Two of things I had wrong were that there was an "Advanced" tab and I needed to enable cURL and point to the Certs directory

I also installed a few suggestions I saw in other posts. wget-ssl and I installed one of the CA services in addition to the other one. I'm sorry I thought OPKG had a log but I can't seem to find it.

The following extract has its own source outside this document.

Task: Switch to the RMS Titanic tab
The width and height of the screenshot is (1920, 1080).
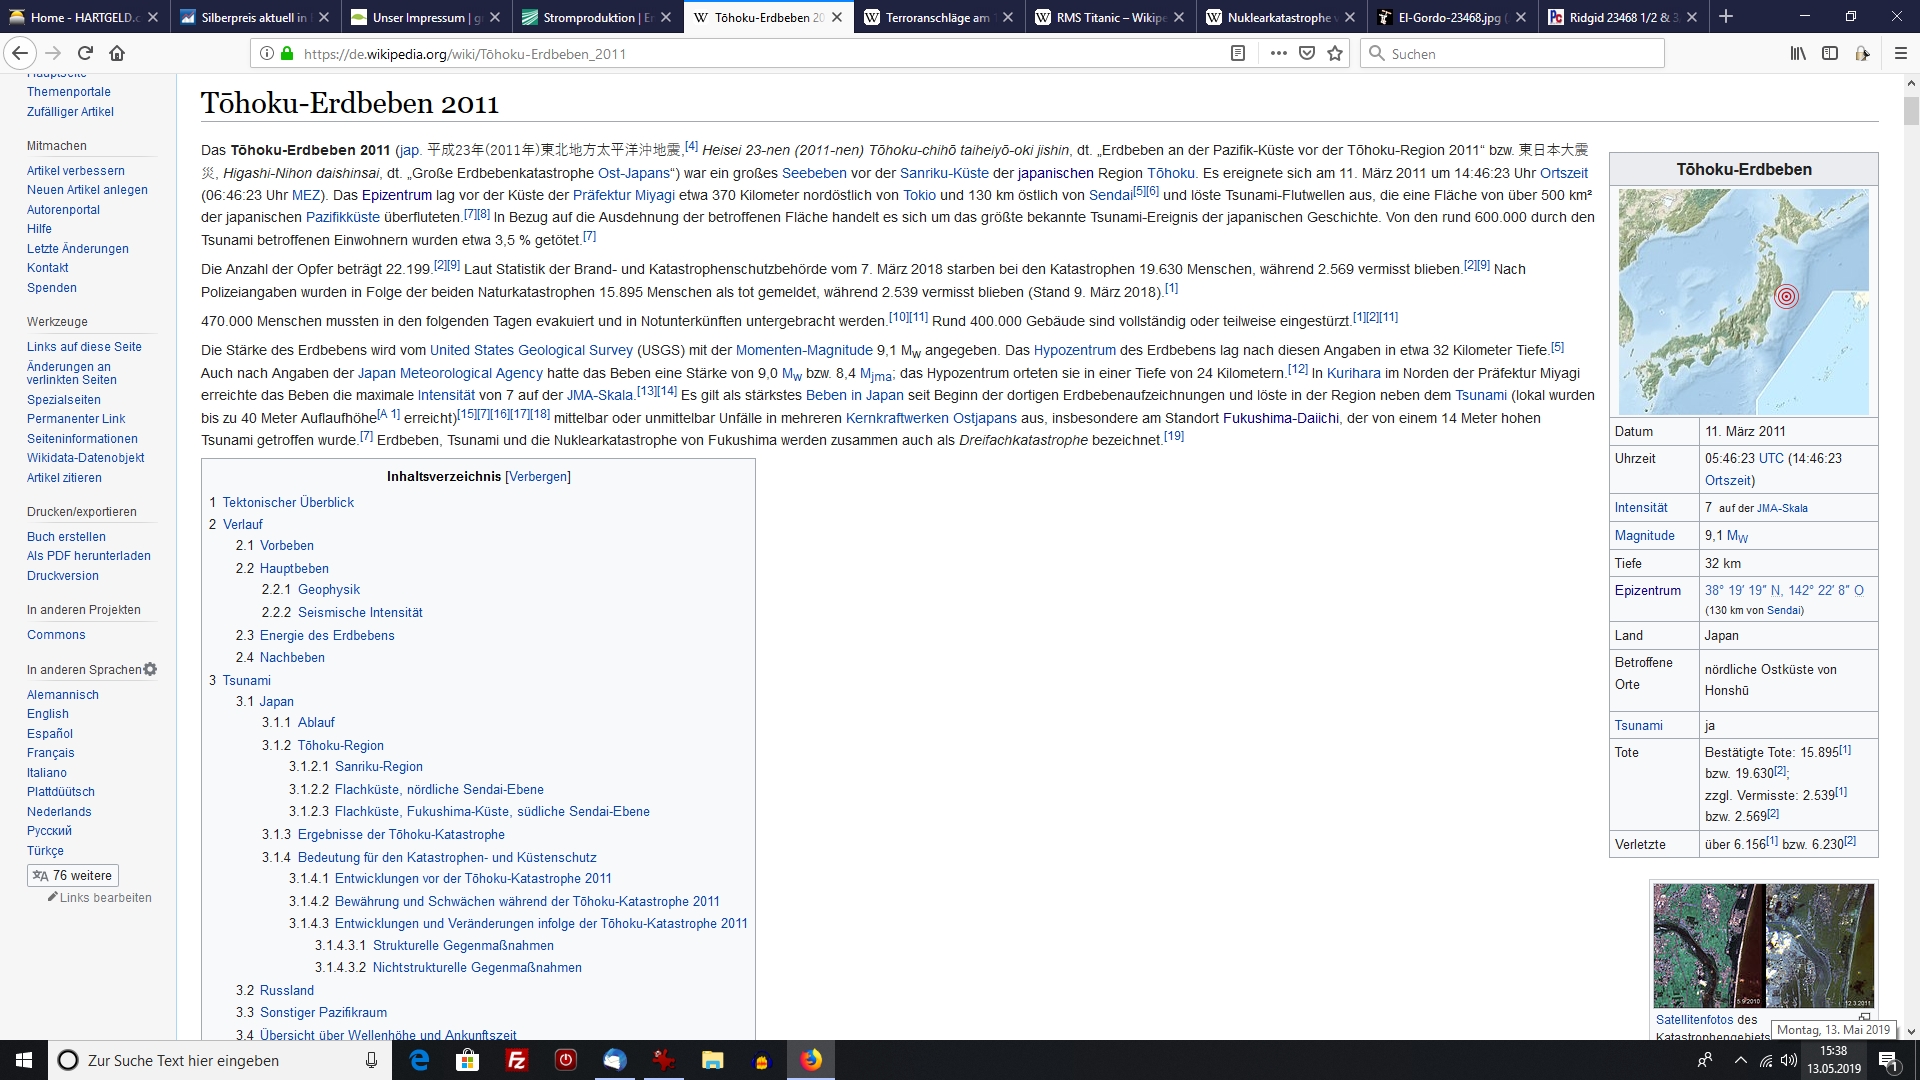Action: click(x=1100, y=17)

As reference here is my full working config:

run this:

opkg update
opkg install ddns-scripts
opkg install curl
opkg install wget 
opkg install ca-certificates
opkg install ca-bundle
opkg install luci-app-ddns
mkdir -p /etc/ssl/certs
curl -k https://certs.secureserver.net/repository/sf_bundle-g2.crt >  /etc/ssl/certs/ca-bundle.pem

vi /etc/config/ddns

config ddns 'global'
        option ddns_dateformat '%F %R'
        option ddns_loglines '250'
        option ddns_rundir '/var/run/ddns'
        option ddns_logdir '/var/log/ddns'
        option use_curl '1'
        option cacert '/etc/ssl/certs/'

config service 'duckdns'
        option enabled '1'
        option lookup_host 'XXXXXX.duckdns.org'
        option use_ipv6 '0'
        option service_name 'duckdns.org'
        option domain 'XXXXXX.duckdns.org'
        option username 'XXXXX'
        option password 'XXXXXXXXX'
        option ip_source 'network'
        option use_syslog '2'
        option check_unit 'minutes'
        option force_unit 'hours'
        option retry_unit 'seconds'
        option force_interval '72'
        option check_interval '5'
        option interface 'WAN'
        option ip_network 'WAN'
        option use_https '1'
        option cacert '/etc/ssl/certs/'
1 Like

This topic was automatically closed 10 days after the last reply. New replies are no longer allowed.